The first Lord Monckton worked in British propaganda and information in WW2 and was given his peerage in 1957 in part for loyalty to mass murderer Churchill and for removing the Bengal Famine from public perception. 60 years later his non-scientist grandson the Third Lord Monckton tours the world telling gullible audiences that man-made climate change is not happening, denying the overwhelming scientific consensus to the contrary.
Yet search the entire site of the Australian ABC (the Australian equivalent of the UK BBC) for "Lord Monckton" and you will get 169 results as compared to ONE (1) for “Madhusree Mukerjee” and that only being due to a comment made by me about an ABC program about Churchill: “Winston Churchill is on record as telling Leo Amery, the UK Secretary of State for India, in 1942: "I hate Indians. They are a beastly people with a beastly religion". Churchill is responsible for the Bengali Holocaust, the man-made 1942-1945 Bengal Famine in which 6-7 million Indians were deliberately starved to death by the British for strategic reasons in Bengal, Bihar, Assam and Orissa. For the shocking details of the Bengali Holocaust and its whitewashing from British history by holocaust-ignoring and holocaust-denying media, academics, editors, journalists, teachers and politicians see Gideon Polya, "Bengali Famine", Ockham’s Razor, ABC Radio National (1999); Gideon Polya, "Jane Austen and the Black Hole of British History. Colonial rapacity, holocaust denial and the crisis in biological sustainability" (1998, 2008); Colin Mason, "A Short History of Asia. Stone Age to 2000 AD", (2000); Dr Gideon Polya, Economics Nobel Laureate Professor Amartya Sen et al, "Bengal Famine", BBC (2008); Madhusree Mukerjee, "Churchill’s Secret War. The British Empire and the ravaging of India during World War 11" (2010).”

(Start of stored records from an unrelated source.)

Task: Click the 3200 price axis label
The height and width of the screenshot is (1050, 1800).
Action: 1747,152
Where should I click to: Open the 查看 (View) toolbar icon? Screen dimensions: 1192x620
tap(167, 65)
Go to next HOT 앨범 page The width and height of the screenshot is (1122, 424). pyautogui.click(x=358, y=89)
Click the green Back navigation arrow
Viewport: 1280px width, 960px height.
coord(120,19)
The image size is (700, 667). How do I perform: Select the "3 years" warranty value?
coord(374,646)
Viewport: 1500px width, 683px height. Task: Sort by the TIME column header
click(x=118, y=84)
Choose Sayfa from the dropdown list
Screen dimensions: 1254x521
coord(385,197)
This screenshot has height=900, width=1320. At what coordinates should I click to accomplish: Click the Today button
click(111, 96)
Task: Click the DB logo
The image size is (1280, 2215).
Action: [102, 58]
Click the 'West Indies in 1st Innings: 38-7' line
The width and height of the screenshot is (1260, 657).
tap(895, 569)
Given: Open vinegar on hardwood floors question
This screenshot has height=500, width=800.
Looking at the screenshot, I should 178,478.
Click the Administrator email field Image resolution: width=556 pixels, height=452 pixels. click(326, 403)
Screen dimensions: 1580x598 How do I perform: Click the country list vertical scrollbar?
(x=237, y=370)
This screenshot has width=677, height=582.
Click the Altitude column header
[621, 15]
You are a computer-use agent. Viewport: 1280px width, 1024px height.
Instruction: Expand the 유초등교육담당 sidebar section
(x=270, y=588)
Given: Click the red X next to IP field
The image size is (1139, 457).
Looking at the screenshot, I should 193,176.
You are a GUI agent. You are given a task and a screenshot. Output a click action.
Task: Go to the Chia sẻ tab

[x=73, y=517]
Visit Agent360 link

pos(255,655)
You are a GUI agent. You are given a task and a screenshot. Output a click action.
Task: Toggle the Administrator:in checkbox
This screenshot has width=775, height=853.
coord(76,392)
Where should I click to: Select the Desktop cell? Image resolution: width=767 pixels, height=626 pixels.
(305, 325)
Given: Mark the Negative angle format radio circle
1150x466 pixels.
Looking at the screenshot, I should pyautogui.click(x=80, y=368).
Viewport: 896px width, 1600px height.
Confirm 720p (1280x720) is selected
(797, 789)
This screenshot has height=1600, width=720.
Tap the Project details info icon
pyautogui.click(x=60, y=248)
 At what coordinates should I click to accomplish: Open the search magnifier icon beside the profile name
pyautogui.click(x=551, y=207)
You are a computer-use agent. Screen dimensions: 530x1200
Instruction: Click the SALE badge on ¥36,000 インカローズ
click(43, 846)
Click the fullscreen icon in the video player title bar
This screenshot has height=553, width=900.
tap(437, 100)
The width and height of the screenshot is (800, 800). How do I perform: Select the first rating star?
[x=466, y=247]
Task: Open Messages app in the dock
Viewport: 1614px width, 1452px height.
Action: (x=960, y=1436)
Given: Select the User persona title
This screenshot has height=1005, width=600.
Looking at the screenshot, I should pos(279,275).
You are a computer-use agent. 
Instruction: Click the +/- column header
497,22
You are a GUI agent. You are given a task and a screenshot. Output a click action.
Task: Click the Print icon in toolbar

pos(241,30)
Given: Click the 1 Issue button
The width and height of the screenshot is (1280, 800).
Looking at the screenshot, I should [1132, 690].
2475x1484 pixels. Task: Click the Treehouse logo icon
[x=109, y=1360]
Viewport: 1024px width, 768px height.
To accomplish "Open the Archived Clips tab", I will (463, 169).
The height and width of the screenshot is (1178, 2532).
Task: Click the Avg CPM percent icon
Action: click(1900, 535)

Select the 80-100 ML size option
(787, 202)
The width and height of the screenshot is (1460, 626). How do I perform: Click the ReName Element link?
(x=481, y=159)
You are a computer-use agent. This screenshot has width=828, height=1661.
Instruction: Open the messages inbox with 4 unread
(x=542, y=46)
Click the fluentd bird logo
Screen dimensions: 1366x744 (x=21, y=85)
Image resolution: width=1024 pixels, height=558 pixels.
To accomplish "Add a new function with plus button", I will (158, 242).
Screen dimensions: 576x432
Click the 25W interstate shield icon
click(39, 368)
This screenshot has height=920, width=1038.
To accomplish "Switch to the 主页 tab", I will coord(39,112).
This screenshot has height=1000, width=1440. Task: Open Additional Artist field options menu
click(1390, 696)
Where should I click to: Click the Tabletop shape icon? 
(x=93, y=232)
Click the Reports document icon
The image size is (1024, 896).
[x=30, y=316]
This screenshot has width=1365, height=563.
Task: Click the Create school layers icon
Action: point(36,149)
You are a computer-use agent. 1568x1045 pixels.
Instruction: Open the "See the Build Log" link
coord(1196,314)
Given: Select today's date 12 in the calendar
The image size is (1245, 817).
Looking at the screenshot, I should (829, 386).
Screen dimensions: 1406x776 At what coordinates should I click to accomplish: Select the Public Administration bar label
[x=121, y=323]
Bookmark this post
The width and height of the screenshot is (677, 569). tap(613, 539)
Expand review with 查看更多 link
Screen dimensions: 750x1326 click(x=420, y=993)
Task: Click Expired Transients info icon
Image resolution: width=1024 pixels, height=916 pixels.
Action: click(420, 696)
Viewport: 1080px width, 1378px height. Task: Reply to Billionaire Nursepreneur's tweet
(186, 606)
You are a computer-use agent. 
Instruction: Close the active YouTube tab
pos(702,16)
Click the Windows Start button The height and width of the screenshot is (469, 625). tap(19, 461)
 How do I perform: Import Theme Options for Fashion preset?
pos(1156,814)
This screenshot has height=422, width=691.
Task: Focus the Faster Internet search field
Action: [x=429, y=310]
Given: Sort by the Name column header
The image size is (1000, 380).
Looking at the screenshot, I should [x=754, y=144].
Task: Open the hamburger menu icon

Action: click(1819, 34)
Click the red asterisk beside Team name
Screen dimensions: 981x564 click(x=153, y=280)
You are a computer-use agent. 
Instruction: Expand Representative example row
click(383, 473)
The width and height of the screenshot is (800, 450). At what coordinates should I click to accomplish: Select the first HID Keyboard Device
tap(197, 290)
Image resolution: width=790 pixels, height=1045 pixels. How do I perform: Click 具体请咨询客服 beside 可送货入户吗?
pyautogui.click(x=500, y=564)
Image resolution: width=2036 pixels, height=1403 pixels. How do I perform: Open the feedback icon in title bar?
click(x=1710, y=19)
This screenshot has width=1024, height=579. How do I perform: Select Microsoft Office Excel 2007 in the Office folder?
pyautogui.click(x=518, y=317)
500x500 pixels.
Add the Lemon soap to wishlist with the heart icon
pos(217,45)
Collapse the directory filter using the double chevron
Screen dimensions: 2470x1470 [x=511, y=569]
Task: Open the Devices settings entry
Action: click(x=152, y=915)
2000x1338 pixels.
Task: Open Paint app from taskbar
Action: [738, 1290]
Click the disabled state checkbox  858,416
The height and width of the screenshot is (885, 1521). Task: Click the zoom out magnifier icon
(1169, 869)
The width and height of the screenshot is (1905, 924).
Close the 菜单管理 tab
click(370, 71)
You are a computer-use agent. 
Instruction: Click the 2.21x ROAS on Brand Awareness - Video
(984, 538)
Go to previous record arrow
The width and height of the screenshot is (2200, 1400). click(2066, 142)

In 2011 Britain is still making war on Third World Muslim countries, namely Iraq (war-related deaths 4.6 million, 1990-2011), Afghanistan (war-related deaths 5.0 million, 2001-2011) and now Libya, which is being bombed back to the Stone Age.
Greed, racism and imperialism aside, a key reason for Britain’s mass murder of Bengalis (mostly Muslims) in WW2 and for its continued atrocities lies in personal self-deception and propaganda-assisted public deception. Madhusree Mukerjee discovered this profound confession by mass murderer and holocaust denier Churchill : “I therefore adopted quite early in life a system of believing whatever I wanted to believe.”
I strongly recommend Madhusree Mukerjee’s very readable, scholarly, well referenced and vitally important book “Churchill’s Secret War”. History ignored yields history repeated.